The next generation of jet fighter aircraft could fly farther and faster thanks to a new high-strength aluminum alloy prepared at the U.S. Department of Energy’s Ames Laboratory. The new alloy is one material being developed for use in the F-35 Joint Strike Fighter, a cutting-edge aircraft that will see widespread use as the primary fighter for the U.S. Navy, Air Force, and Marines as well as U.S. allies abroad.
Researchers at Ames Laboratory’s Materials Preparation Center will produce about 400 pounds of an aluminum-yttrium-nickel alloy over the next few months that will serve as a benchmark for testing and to help refine commercial production techniques. The material is being developed […] to replace heavier or costlier components in the “cool” sections of jet engines. The material also could be used in other parts of an aircraft such as wing spars.

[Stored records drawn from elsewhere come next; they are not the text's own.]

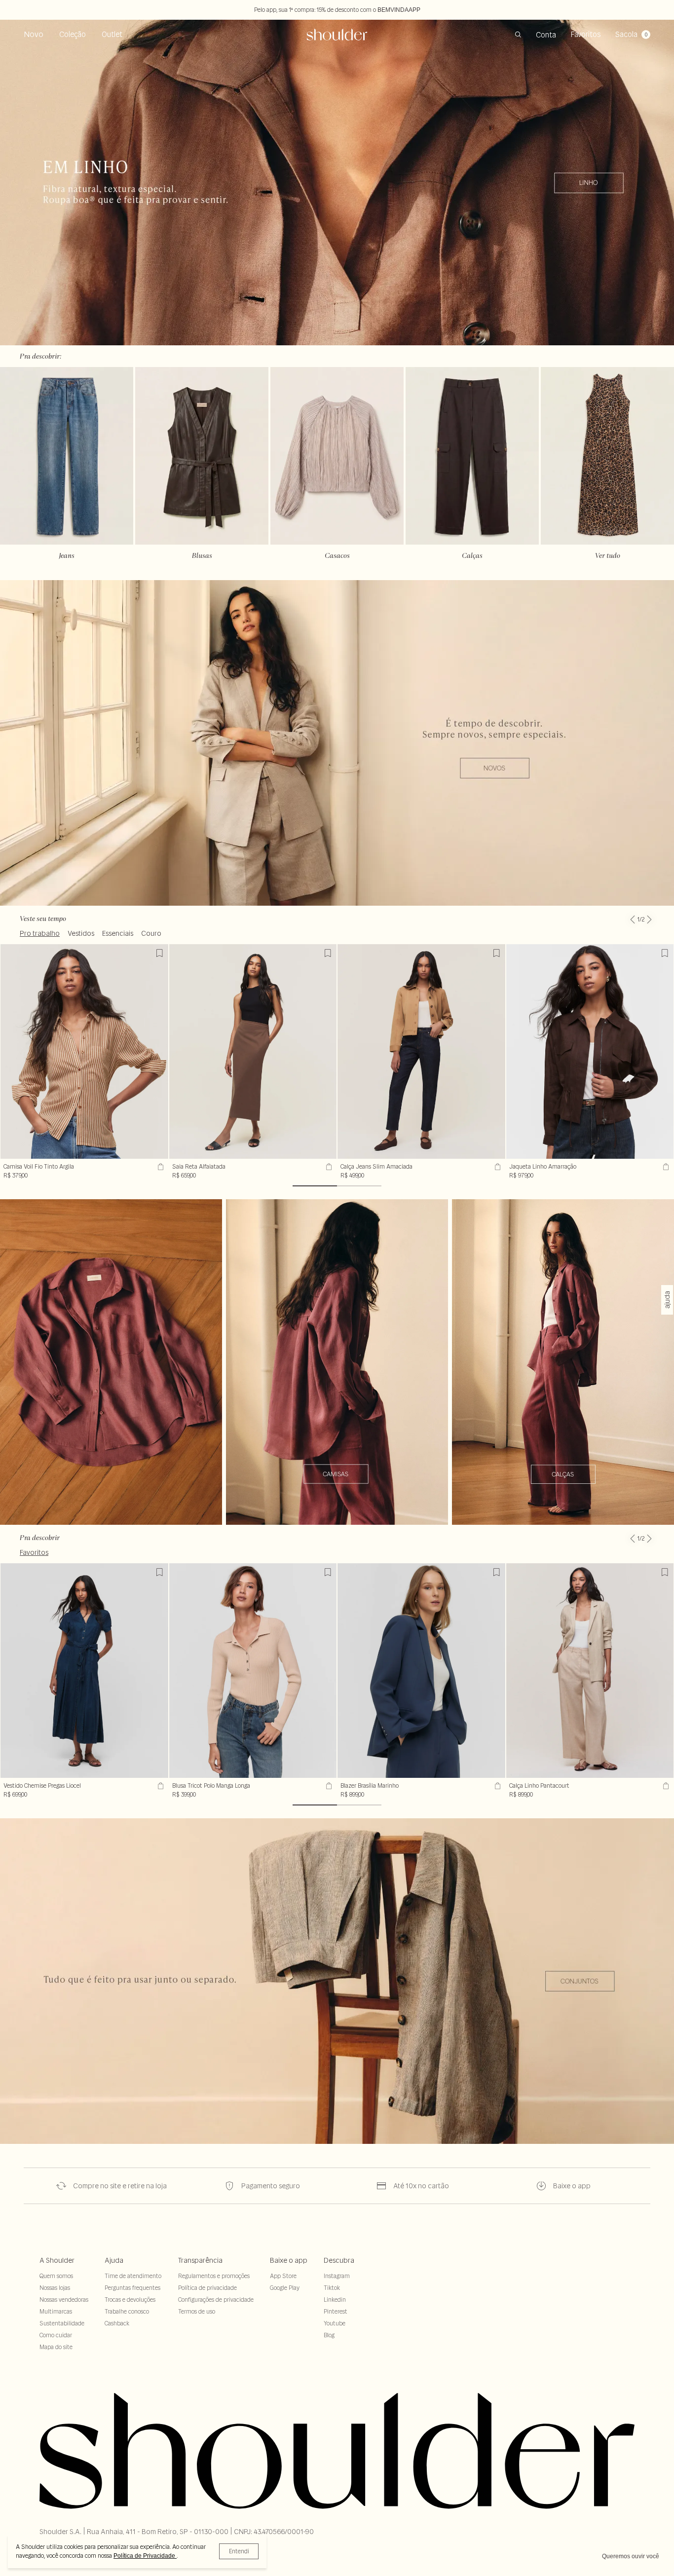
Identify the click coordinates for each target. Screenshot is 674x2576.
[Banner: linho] (337, 182)
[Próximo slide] (649, 913)
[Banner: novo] (337, 743)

If the new material performs up to expectations, it could have a dramatic impact on the performance and efficiency of both commercial and military aircraft. Jones said that Pratt & Whitney engineers estimated that replacing various components in one particular jet engine with the Al-Y-Ni alloy could potentially lighten the engine by 350 pounds. That’s an astronomical weight reduction in aircraft design, where engineers are typically happy to reduce the weight of components by a few pounds here or there.
“It means being able to carry significantly more fuel or payload,” Jones said. “It could also mean lower production costs,” pointing out that a bulkhead currently milled from a solid block of titanium for the JSF takes months to fabricate.